In today’s discussion, we’re going to provide an overview of recent advances in patient assessments and treatment, with a focus on biomarkers in the management of patients with asthma, especially severe asthma.
We’ll also try to cover a few of the areas that are on everybody’s mind, and that [includes] the complexity of dealing with a patient right now during the COVID-19 [coronavirus disease 2019] pandemic.
Let’s go ahead and get started, and we’ll talk first to Stan and ask him a question about allergic asthma. Stan, how do you define allergic asthma, and what’s the difference between that and nonallergic asthma?
Stanley Goldstein, MD: Thank you for that question, Tom. Allergic asthma is created by a host immunologic interaction with the environment that results in sensitization to aeroallergen. It results in an overproduction of specific IgE [immunoglublin E] antibodies, which results in activation of mast cells; also, production of TH2 cytokines and eventually eosinophils lining up the airways because of inhalation of specific allergens. Once you have sensitization, inhalation of the allergen will result in symptoms, and it also would result in inflammation of the airway. Therefore, if you have a patient who has allergic asthma, when they inhale an allergen, what you’d expect to see is an immediate result in bronchospasm and mucus production, the early phases of the asthmatic response. Then you would expect to get, hours later, an influx of inflammatory cells, resulting in airway inflammation.
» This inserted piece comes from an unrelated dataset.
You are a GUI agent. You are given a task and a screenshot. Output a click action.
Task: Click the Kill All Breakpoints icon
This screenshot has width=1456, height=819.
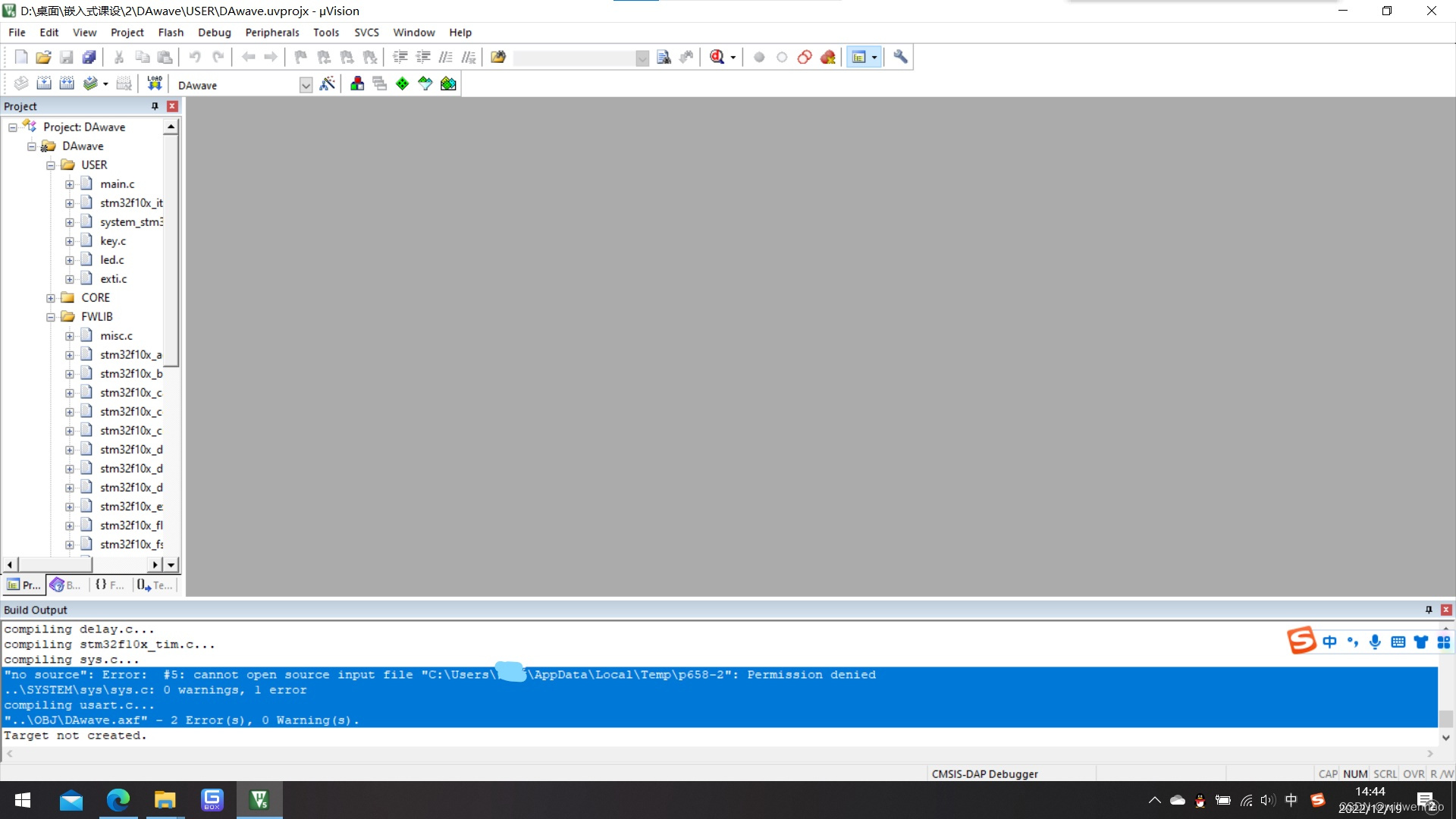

Thomas Casale, MD: Geoff or Mike, do you have any comments or anything you’d like to add about the issue of allergic versus nonallergic asthma?
Michael E. Wechsler, MD, MMSc: I think that certainly asthma is a very heterogeneous disease. We recognize that there are both allergic and nonallergic factors that play a role. One of the issues that often gets dismissed or isn’t recognized is how dynamic asthma is and how dynamic the components that may be causing asthma may be occurring are. You can have allergic asthma one day mediated by a specific aeroallergen, then, on a different day, you may be exposed to a virus and have a different type of asthma. I think recognizing the different patterns is critical in terms of the overall treatment plan and treatment paradigm that one is going to engage in. Geoff, what are your thoughts?
Geoffrey L. Chupp, MD: I think that these are all really interesting comments. I have 2 thoughts, 1 related to asthma and COVID-19, and 1 relates to kind of our classic constructs that we’ve been talking about here. In terms of how we look at asthma and allergic versus nonallergic, this is the classic paradigm of how we group patients. Now we have entered into this in our current era, eosinophilic asthma, as well. That is, I think, a newer definition or way of looking at the disease, and we need to make sure that we integrate this into our classic construct of allergic and nonallergic, because I think for clinicians, there can be some confusion about how these different subtypes of disease overlap and the fact that patients with eosinophilic asthma may or may not have allergic disease, as well. So, we need to make sure that we come to kind of a new understanding of how we subtype the disease in these different ways.
Dr Goldstein was talking about sputum phenotyping, in terms of pauci-immune and neutrophilic and eosinophilic. This is one way of looking at the disease, but I think we have to come to some new paradigm here of how to subgroup the diseases.
In terms of the COVID-19, I totally agree. I think there’s definitely concern about susceptibility to viral infections, including coronavirus. Very important in my view is for all patients to continue their medications and maintain control, because this will help their mucosal immunity and, I think, help their susceptibility on balance compared with the risk of being on an inhaled steroid, which in vitro studies have actually shown in some cases to be beneficial in terms of viral replication.